FAQ2 reader questions · AEO-eligible
The Hindalco vs Tata Steel call, distilled and schema-marked for AI Overview, Perplexity, and reader search.
What is Novelis and why does it dominate the Hindalco investment thesis?
Novelis is Hindalco's wholly-owned subsidiary, acquired in 2007, and is the world's leading producer of flat-rolled aluminium products and the largest recycler of aluminium. It operates rolling mills in North America, Europe, South America, and Asia. Novelis sells to the global automotive industry (for hoods, doors, body panels), the beverage can industry (for beer and soda cans), and aerospace. Because Novelis converts aluminium into a fabricated product on long-term contracts with blue-chip customers (Ford, General Motors, Coca-Cola, Anheuser-Busch InBev), it earns a conversion margin that is less volatile than the upstream aluminium price. This makes Novelis structurally different from a commodity aluminium smelter.
How does the Chinese steel overcapacity situation affect Tata Steel?
China is the world's largest steel producer, and when domestic Chinese demand slows (as in real estate downturns), Chinese mills export the surplus at low prices.
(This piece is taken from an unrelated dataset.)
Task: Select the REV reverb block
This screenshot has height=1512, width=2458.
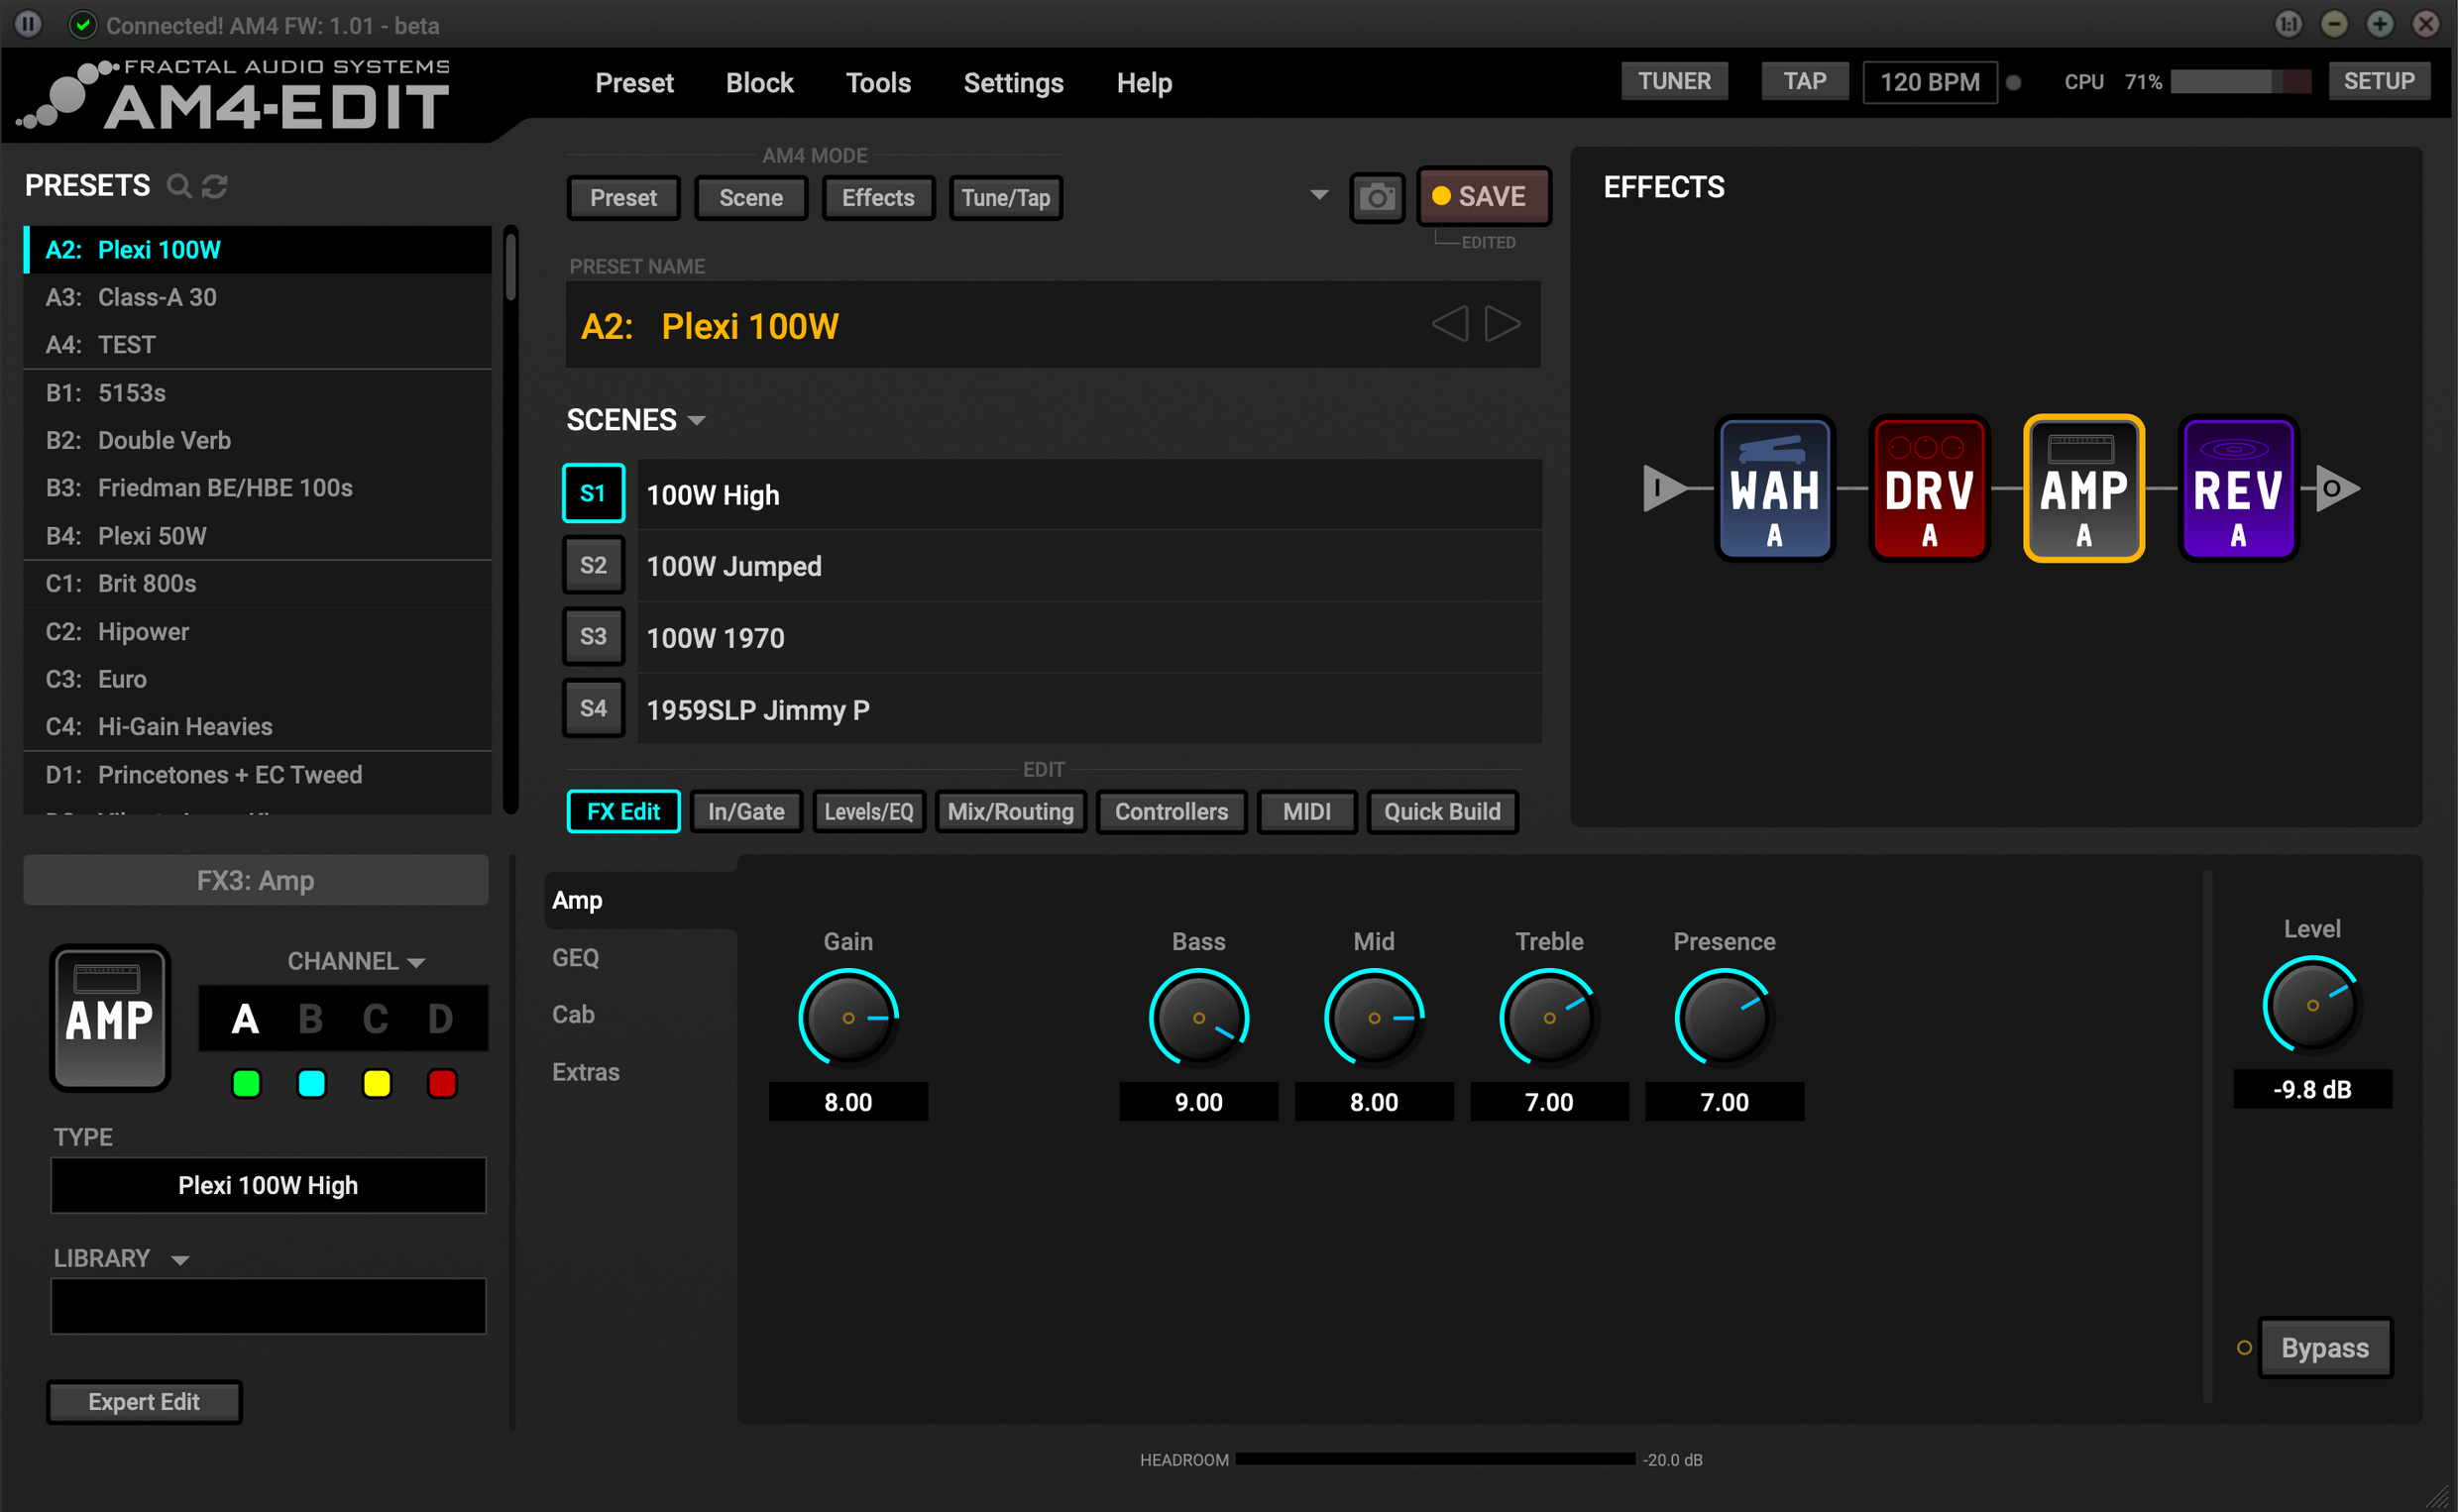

These exports suppress global steel prices, including the prices at which Tata Steel's European and, to a lesser extent, Indian operations can sell. Indian domestic steel pricing is somewhat buffered by import duties, but global reference prices still influence domestic pricing power. Tata Steel India is relatively better insulated (domestic demand + import duties), while Tata Steel Europe is more directly exposed to global price competition from Chinese exports. This is the central macro risk for Tata Steel in periods of Chinese real estate stress.